La fotografia di Douglas Slocombe esibisce una palette dai toni cupi che si accende grazie alle punte di rosso del sangue e dei costumi: l’abito vermiglio, indossato da Sarah nel ballo finale, anticipa quello della protagonista nel prologo di Tess. Il rituale della danza, a cui tutti i vampiri sono invitati con cadenza annuale, si svolge all’interno del salone barocco, rischiarato dalle candele. Sulle note del clavicembalo suonato da Herbert, il Conte tiene un discorso in cui cita Lucifero (in un proselitismo alla Rosemary’s baby), annunciando, inoltre, ai suoi adepti di avere delle vittime sacrificali per concludere la serata. Alfred, che insieme al professore partecipa alla danza travestito da vampiro (con tanto di parruccone impolverato), riesce ad avvicinarsi a Sarah durante la quadriglia, ma la loro messa in scena viene svelata dallo specchio che riflette le loro figure, a differenza degli altri invitati presenti. I tre riescono a fuggire dal castello ma la scena finale sulla slitta capovolge l’happy-ending sperato: la voce fuoricampo, chiudendo a cerchio la pellicola, ci racconta dell’inconsapevolezza del professore che, alla guida della slitta, non si è accorto di cosa sia successo alle sue spalle, ovvero di come quel Male che voleva estirpare si propagherà, invece, in tutto il mondo.

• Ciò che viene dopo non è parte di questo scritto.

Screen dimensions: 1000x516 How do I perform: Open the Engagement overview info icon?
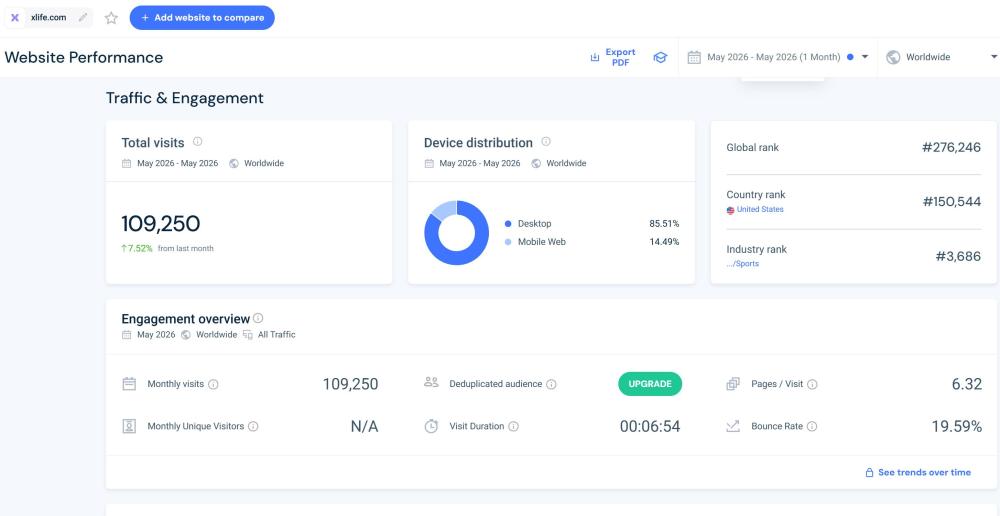tap(258, 318)
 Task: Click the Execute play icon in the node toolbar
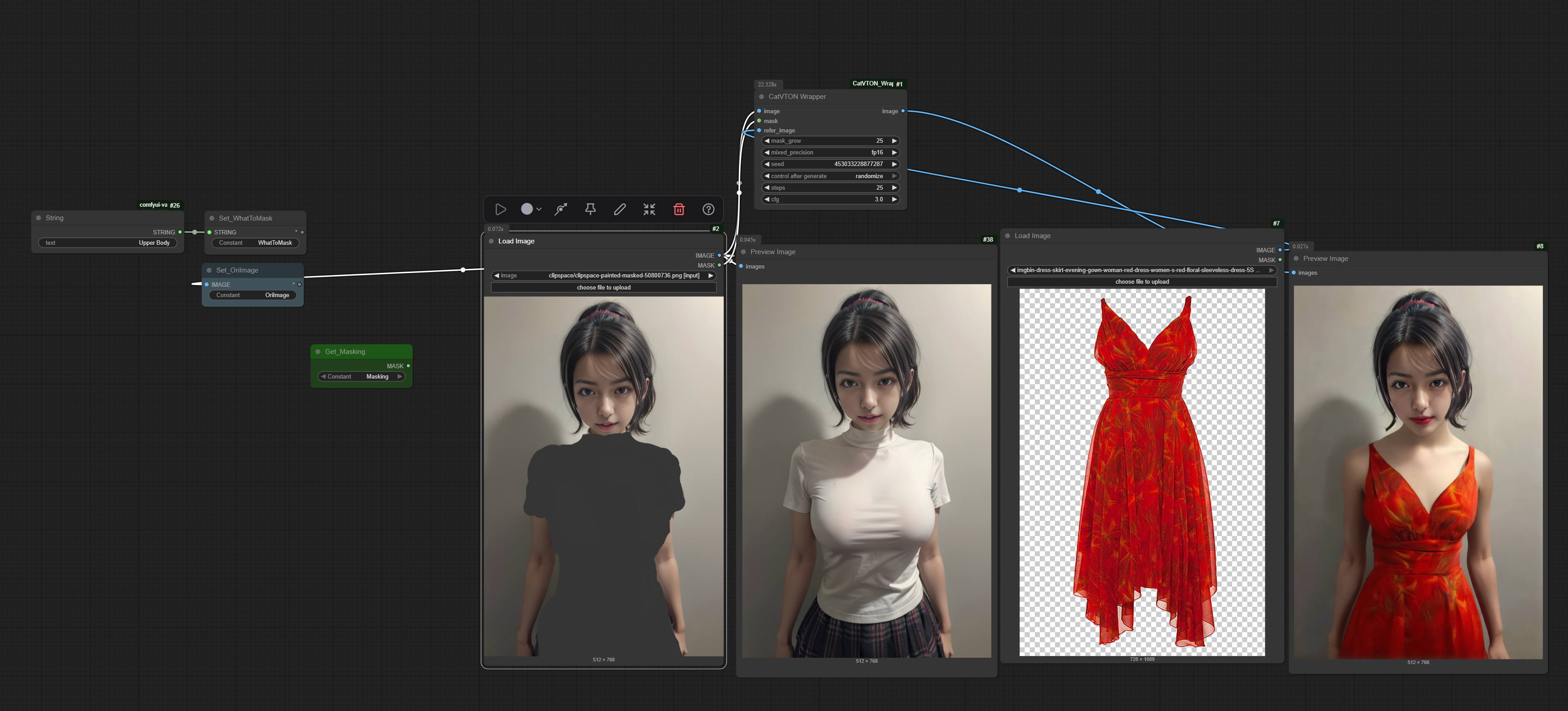pyautogui.click(x=500, y=209)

Durante l’uscita del film precedente Cul-de-sac (1966), Polanski incontra Martin Ransohoff, (all’epoca già noto produttore americano) il quale acquista i diritti del film per la distribuzione negli Stati Uniti e con cui si accorda per realizzare, con la MGM, Per favore non mordermi sul collo. L’entusiasmo di Polanski di vivere questa prima esperienza con una casa di produzione così importante, cimentandosi in un film impensabile per l’Europa socialista, è talmente forte da mettere in secondo piano il prezzo da pagare: l’accordo prevede che Ransohoff possa intervenire (a pieno diritto) sul montaggio della pellicola, prima della sua distribuzione. Sarà la presenza, imposta dal produttore, di Sharon Tate per il ruolo di Sarah (a cui Polanski non era inizialmente d’accordo) a far dichiarare al regista, all’uscita del film, di essere un uomo felice e innamorato, distogliendolo in questo modo dalle modifiche finali della versione americana: dai venti minuti in meno di girato, all’animazione dei titoli di testa, passando per i personaggi ridoppiati.